Using TensorFlow backend.


# Summary
I'm fitting the keras' embedding layer for a few epochs within the possibly simplest imaginable setup, namely with global averaging and softmax on top. This examinations in meant to be fairly inexpensive but broad, and serve to produce reasonable starting embeddings for more complicated net architectures and to compare various loss-functions/batch-sizes/optimizers. The choice of loss function is a somewhat non-trivial matter due to the class imbalance of our dataset and the stated objective of maximazing the macroF1 score.

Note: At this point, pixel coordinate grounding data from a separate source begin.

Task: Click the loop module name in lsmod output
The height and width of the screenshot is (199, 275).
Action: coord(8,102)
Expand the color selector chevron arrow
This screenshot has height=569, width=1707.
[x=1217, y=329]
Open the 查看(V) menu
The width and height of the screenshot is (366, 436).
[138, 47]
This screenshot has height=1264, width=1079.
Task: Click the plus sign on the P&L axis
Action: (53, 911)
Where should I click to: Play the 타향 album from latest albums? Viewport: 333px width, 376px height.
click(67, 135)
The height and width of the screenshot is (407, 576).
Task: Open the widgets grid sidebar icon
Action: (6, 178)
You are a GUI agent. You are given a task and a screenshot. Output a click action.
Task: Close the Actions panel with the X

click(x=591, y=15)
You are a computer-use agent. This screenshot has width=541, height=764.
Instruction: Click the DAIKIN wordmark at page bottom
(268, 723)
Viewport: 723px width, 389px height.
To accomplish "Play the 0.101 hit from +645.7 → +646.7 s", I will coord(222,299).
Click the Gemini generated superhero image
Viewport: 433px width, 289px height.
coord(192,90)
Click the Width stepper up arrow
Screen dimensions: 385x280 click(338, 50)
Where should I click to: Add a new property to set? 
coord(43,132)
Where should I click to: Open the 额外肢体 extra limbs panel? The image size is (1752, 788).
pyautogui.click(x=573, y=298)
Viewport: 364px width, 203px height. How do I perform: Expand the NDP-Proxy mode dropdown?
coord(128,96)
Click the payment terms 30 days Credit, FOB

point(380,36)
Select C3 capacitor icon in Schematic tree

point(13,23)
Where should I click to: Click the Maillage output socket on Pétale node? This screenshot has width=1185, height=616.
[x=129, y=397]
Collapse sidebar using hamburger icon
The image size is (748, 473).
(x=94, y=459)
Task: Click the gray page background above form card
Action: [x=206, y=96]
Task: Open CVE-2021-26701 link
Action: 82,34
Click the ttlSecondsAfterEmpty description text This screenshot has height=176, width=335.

* Results land in the directory defined in the *working_dir* variable below.
* Weights are stores as *blabla_weights.p* and they may be directly depickled into the *weights* argument of the Embedding layer (see the *Embedding* within *init* of the *BlackBox* class). 
* There are some nice plots below.

We manage to establish an interesting benchmark for our dataset: the simple setup described above reproduces the performance of shallow classifiers, *macroF1*=80% on test-data. Thus, at least neural nets are no-worse than SVMs and LogisticRegression. For other net architectures to carry their weight, they'll have to go beyond that.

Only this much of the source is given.